OshKosh
B'Gosh is a $365 million-plus company that designs, manufactures, sources,
and sells clothes to men, women, children, and families. Founded in 1929, OshKosh
B'Gosh has grown steadily over the decades, in its most recent history through
several acquisitions in the 1990s. The company's principal products include
dresses, blouses, and outerwear for girls and children; shirts and work clothing
for boys and men; and outerwear for women. The company also operates family
clothing stores.
OshKosh B'Gosh has effectively combined work teams with technology, resulting
in 13 of its 14 sewing plants continuing operation in the United States. The
company's international subsidiaries include locations in Germany, France, Hong
Kong, the Virgin Islands, and the United Kingdom.
The company has experimented with work teams at seven of the domestic sewing
plants and has been able to develop measures of effectiveness.

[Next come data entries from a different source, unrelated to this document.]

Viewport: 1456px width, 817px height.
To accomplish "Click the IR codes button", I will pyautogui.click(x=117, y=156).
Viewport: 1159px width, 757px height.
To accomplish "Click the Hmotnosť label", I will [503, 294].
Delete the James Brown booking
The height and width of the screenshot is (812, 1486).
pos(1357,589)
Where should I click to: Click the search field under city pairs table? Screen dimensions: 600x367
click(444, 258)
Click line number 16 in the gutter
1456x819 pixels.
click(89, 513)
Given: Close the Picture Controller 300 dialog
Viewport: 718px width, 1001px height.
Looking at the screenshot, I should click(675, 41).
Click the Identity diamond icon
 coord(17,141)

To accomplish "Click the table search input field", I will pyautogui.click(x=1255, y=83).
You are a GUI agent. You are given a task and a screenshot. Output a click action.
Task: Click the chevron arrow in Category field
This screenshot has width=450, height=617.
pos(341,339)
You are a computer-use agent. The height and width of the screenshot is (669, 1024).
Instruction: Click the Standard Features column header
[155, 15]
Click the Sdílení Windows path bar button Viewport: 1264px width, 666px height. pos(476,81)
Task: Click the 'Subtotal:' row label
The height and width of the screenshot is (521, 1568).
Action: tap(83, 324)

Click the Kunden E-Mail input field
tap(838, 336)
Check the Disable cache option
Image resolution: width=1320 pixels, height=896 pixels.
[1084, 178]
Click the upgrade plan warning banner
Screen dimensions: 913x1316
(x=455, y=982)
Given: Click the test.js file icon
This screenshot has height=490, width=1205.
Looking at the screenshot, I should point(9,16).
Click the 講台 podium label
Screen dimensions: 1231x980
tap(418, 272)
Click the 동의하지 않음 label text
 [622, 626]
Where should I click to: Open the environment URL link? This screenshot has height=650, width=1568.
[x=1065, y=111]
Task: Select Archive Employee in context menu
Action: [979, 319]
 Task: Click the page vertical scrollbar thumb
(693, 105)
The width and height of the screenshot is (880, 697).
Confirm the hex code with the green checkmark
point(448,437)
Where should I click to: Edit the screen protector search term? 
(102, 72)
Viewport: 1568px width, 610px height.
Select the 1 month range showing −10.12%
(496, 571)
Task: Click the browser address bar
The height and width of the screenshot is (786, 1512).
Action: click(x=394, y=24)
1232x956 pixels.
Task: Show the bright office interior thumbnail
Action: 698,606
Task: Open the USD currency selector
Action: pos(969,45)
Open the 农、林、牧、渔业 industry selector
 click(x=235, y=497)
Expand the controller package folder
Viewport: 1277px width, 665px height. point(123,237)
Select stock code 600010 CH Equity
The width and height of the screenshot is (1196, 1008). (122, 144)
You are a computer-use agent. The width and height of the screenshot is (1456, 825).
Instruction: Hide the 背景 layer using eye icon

The company has
tracked unit production systems, mini sew lines, and their progressive bundle
system. They found that work teams produced 30 percent more than the sew line,
and when work teams were combined with unit production systems, they were even
more efficient. However, OshKosh is progressing slowly with implementation of
work teams to ensure their success.
SOURCE: "Competition is Child's Play for OshKosh," Daily
News Record, 25 (1995): 17S.
ORGANIZATIONAL
REALITY
Elite Emergency Trauma Team
Mass General
is one of the world's finest teaching hospitals. About 200 patients show up
at the hospital's emergency room each day, of which about one-third are admitted.
A score or so of those admitted, the worst cases, end up in Mass General's trauma
center. A triage nurse knows they are in big trouble because of especially traumatic,
violent, often life-threatening wounds. A lot of stabbing victims and gunshot
victims are rolled into the trauma center on gurneys.
Alasdair Conn, a genial Scotsman, is chief of emergency services at Mass General
and presides over the trauma team. He prefers trauma team members with some
outside interests, such as sculling or numismatics, that enable the team member
to escape the mental rigors of the high performance work demands of the trauma
center.
The trauma team consists of doctors, nurses, and technicians who work together
in a seamless drama of role-interrelatedness. Highly talented and trained, the
team members collaboratively address each new case, with one talking to conscious
patients, another setting up an IV, another calling for a consult, and yet another
examining the wound(s) and/or fracture(s). As the drama unfolds in the trauma
center, one team member often takes charge at some point, plots a strategy for
treatment, and guides the team in task activities. Members' adaptive personalities
help maintain cohesion in the high-stress trauma center. As violence rises,
so does the value of this elite team.
SOURCE:
K. Labich, "Elite Teams Get the Job Done," Fortune,
February 19, 1996, 90-99. © 1995 Time Inc. All rights reserved.
SCIENTIFIC
FOUNDATION
Empowerment
and Change at Work
Although the concept of
empowerment may be deceptively simple to understand, empowering a workforce
may require dramatic change in an organization. This research is based on a
study of ten organizations in banking and financial services, the food and grocery
business, power and utilities, health care and medical products, television
and entertainment, and information services. The keys to empowerment may seem
straight-forward at first, but they can prove very hard to implement. The key
steps to implementation are the formation of an information-sharing culture,
the creation of autonomy through structural change, and the establishment of
teams to define the new organizational hierarchy. The ten companies in this
study experienced real difficulty in the transition from a bureaucratic structure
to a flexible, fully empowered one. To bring about the organizational change
and empowerment of the workforce required a series of structural changes over
several years.
In all ten organizations, empowerment led to improved operational capabilities
and renewed competitiveness. Empowerment is all about teaming with other people
through sharing information and creating new structures to better use as well
as to develop people's talents. Empower-ment leads to a feeling of ownership.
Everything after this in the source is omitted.